When no one checked our passport before our flight to Amsterdam, I thought it might be because we were flying within the European Union. And a U.S. passport official in Detroit confirmed that the E.U. countries often aren't stamping for intra-union travel anymore. He also said that JFK airport might be a pre-approved airport that doesn't require checking after arrival; however, Ryan's parents and Kate didn't get checked either and they flew from a different airport.
That same U.S. passport official also failed to stamp my passport to show that I had returned to the states. I could be anywhere right now.
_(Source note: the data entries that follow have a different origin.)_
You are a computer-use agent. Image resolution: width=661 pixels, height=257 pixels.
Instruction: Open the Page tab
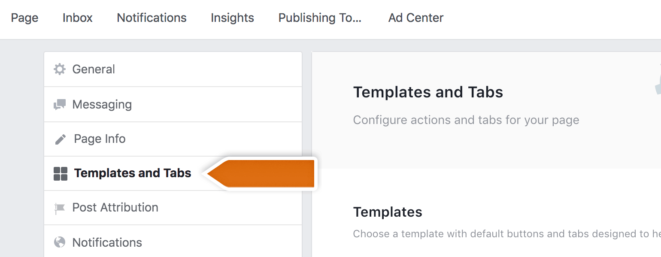coord(24,18)
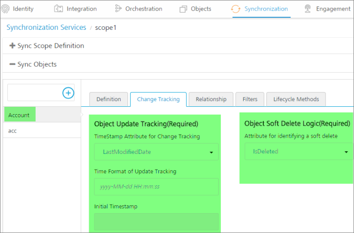Click the Integration puzzle icon
354x233 pixels.
click(58, 9)
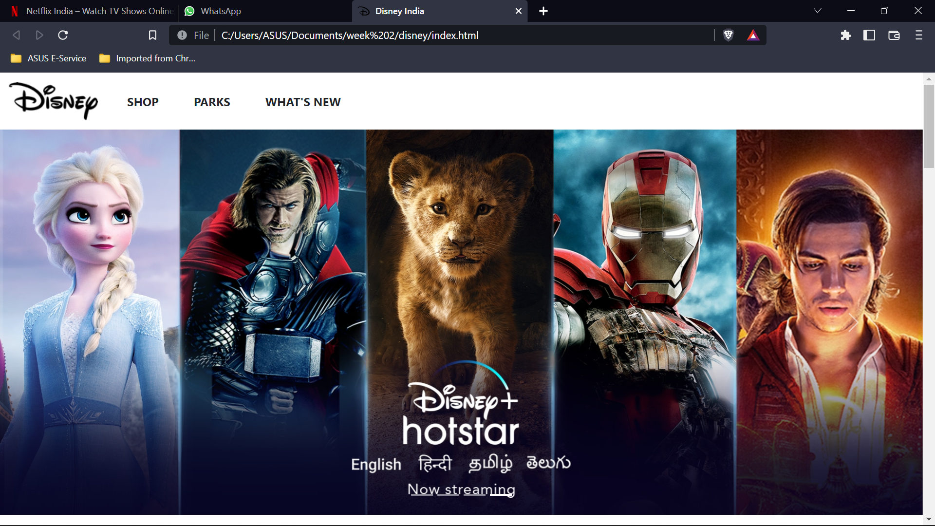The width and height of the screenshot is (935, 526).
Task: Click the not-secure site info icon
Action: coord(182,35)
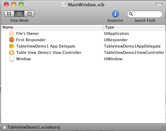Viewport: 166px width, 131px height.
Task: Select the File's Owner row
Action: click(83, 33)
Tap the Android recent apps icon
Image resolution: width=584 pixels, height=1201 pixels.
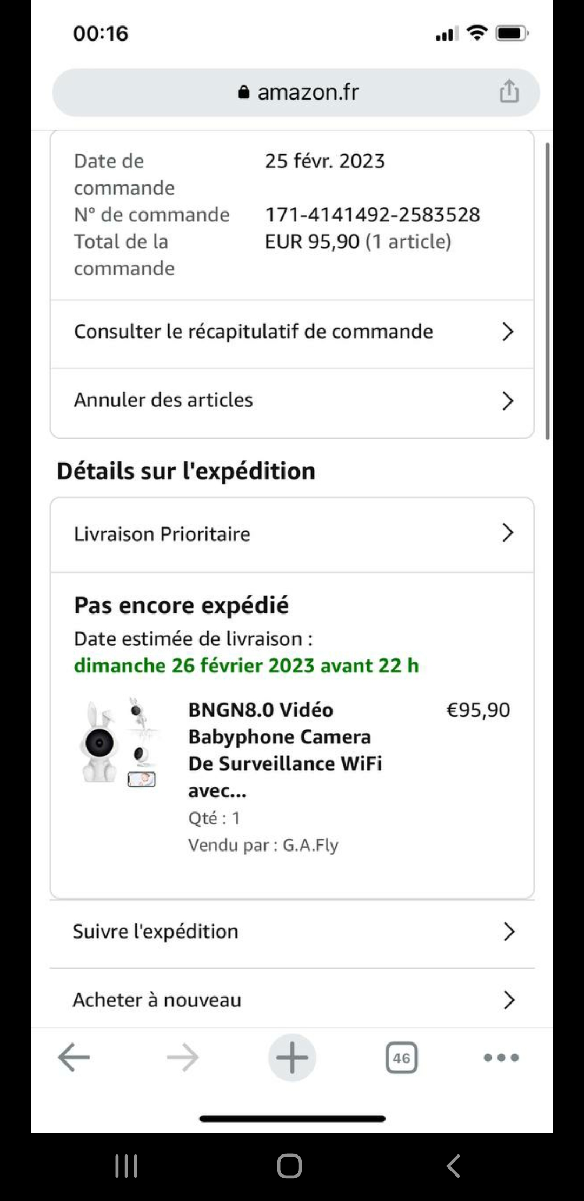(x=127, y=1166)
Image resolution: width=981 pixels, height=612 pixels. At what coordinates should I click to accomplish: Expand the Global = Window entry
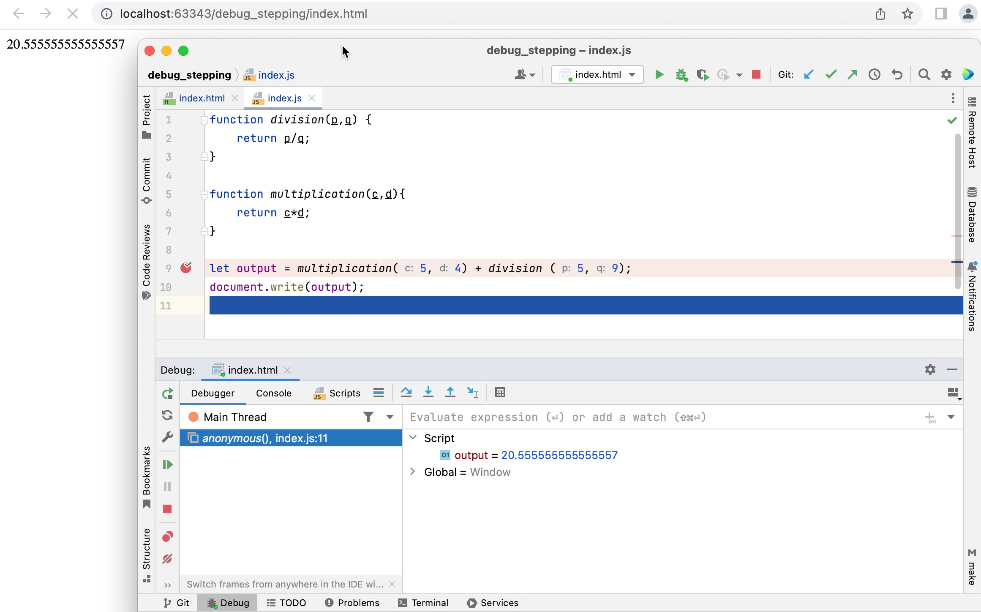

|The only addition to my passport this year.|
Amsterdam, where I spent two hours between flights and never left the airport, granted me a stamp. That airport takes security extremely seriously. Every single international gate has two of the full body scanners. Think about that, each gate has two. I think the Louisville airport has four total. Besides the scanners, Amsterdam officials quizzed us on where we had been and what we had done during our visit, required us to have our bags x-rayed again and to surrender our water bottles before we could board our flight to Detroit.
This has prompted me to ask, what is the point of the passport anymore? Is there an electronic alternative that I can fill up to measure my progress to try to take over the world? Those passport stamps were a sign that I had been somewhere and grown as a result of the experience. I'm a little sad to see them lose their significance.